-- Start of Selection --

Unlike Stone, Woods, and Cook photographs that generally showed the Willys alone or just the white driver and rarely the black owners, the Bean Bandits were too numerous to miss. Their pictures displayed a jumble of Mexicans, Japanese and blacks. Sometimes they slid past difficulty due to naiveté. When the Bandits arrived in Louisville, Kentucky, a hotel manager changed her mind about having room openings when she saw the crew. Arnett asked her why and she complained ‘some of the guys passed for black.’ Arnett explained they were Mexican. The befuddled manager asked, ‘What the heck’s that?’
They weren’t always on the receiving end of trouble. In the dusty heat at a Muroc Reunion, Arnett recently revealed to Don Rackeman how repaid him decades earlier for a bad deed. The team was working in a Bakersfield motel room and Rackeman told the manager ‘these Mexicans are over there changing an engine.’ The manager tried to stop them, but it was to late. Arnett said, “‘We already did it.’ Then we walked out in the parking lot. Rackeman had a T-Bird and we pushed it in the swimming pool.” Rackeman shook his head, surprised to hear this story after so many years, but still full of praise for the San Diego team.

-- End of Selection --

> Direction a: Convert the rows starting at the line that contains "Viewport: 1303px width, 668px height." and ending at the line that contains "point(599,796)" into a JSON list of strings, one string per line, omitting any blank lines.

-- Start of Extracted entries --

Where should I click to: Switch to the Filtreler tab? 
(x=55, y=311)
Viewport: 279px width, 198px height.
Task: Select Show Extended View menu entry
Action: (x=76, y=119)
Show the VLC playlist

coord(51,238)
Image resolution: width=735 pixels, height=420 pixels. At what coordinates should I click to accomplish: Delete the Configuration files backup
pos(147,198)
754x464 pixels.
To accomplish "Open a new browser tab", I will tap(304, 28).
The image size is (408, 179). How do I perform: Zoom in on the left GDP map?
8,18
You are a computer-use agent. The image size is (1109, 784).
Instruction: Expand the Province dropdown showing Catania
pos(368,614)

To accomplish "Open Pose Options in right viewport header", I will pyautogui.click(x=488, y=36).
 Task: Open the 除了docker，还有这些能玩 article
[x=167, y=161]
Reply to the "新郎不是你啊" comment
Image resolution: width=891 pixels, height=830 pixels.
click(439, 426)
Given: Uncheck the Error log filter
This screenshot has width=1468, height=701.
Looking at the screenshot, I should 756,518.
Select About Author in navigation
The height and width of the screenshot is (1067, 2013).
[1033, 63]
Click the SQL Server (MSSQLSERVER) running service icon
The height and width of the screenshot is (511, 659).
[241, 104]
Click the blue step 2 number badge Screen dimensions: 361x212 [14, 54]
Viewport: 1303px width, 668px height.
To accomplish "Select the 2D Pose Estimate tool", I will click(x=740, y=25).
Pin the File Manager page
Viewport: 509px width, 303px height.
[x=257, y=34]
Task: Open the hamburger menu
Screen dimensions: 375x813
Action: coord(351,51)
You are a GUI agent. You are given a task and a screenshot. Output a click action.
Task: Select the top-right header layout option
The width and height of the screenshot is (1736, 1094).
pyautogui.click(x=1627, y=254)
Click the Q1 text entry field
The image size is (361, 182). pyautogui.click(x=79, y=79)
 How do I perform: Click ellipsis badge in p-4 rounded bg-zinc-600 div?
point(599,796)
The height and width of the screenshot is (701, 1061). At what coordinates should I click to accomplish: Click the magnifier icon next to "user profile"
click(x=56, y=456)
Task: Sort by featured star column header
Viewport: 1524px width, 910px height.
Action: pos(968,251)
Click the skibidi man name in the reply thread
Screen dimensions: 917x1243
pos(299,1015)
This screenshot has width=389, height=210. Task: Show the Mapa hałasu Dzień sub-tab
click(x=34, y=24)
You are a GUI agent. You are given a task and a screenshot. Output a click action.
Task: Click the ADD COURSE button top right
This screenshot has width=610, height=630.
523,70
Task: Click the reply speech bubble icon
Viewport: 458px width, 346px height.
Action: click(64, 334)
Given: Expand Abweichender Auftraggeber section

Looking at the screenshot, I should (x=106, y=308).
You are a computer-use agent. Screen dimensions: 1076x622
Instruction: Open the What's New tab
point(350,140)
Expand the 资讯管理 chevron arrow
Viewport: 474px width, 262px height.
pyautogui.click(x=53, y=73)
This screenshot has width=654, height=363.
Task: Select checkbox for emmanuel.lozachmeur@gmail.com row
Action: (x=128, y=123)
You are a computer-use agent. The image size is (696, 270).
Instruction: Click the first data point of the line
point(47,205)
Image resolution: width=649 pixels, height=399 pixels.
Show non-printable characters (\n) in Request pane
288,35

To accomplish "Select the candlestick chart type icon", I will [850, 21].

-- End of Extracted entries --

> Direction b: Carry on the account of the Bean Bandits racing team from the point where it stops.

> Result a:
[
  "Viewport: 1303px width, 668px height.",
  "To accomplish \"Select the 2D Pose Estimate tool\", I will click(x=740, y=25).",
  "Pin the File Manager page",
  "Viewport: 509px width, 303px height.",
  "[x=257, y=34]",
  "Task: Open the hamburger menu",
  "Screen dimensions: 375x813",
  "Action: coord(351,51)",
  "You are a GUI agent. You are given a task and a screenshot. Output a click action.",
  "Task: Select the top-right header layout option",
  "The width and height of the screenshot is (1736, 1094).",
  "pyautogui.click(x=1627, y=254)",
  "Click the Q1 text entry field",
  "The image size is (361, 182). pyautogui.click(x=79, y=79)",
  " How do I perform: Click ellipsis badge in p-4 rounded bg-zinc-600 div?",
  "point(599,796)"
]

> Result b:
The Bean Bandits were a large club and everything they did got commented on. Even the things they wished people had never noticed. Miller knew when they pulled up in their Hudson – the only car that fit four guys in the front seat – folks said, ‘what a circus.’ They wished that after setting low time, fastest speed and winning the meet at Santa Ana, everyone hadn’t watched them blow a rod in the Hudson as they drove out the gate.
The guys in the Bean Bandits had fun, traveled around and made history until racing became too expensive. By the early 1960’s they settled down and raised their families. The club has always been firmly supported by and supportive of its community. During their racing days, the Bean Bandits also sponsored local football and baseball teams.
Lately, Arnett visits local schools and colleges to talk about his craft and share his welding secrets. Each time Arnett takes his streamliners to the school, another youngster learns what can be done with hard work and imagination. “They think everything comes out of a factory. They ask, ‘How do you form the nose? How do you know how to do it?’ I told them to look at a baseball’s pattern. If you cut that pattern you can sew a new ball. That’s the way you lay it out, and then you weld it, and then you beat it out.'”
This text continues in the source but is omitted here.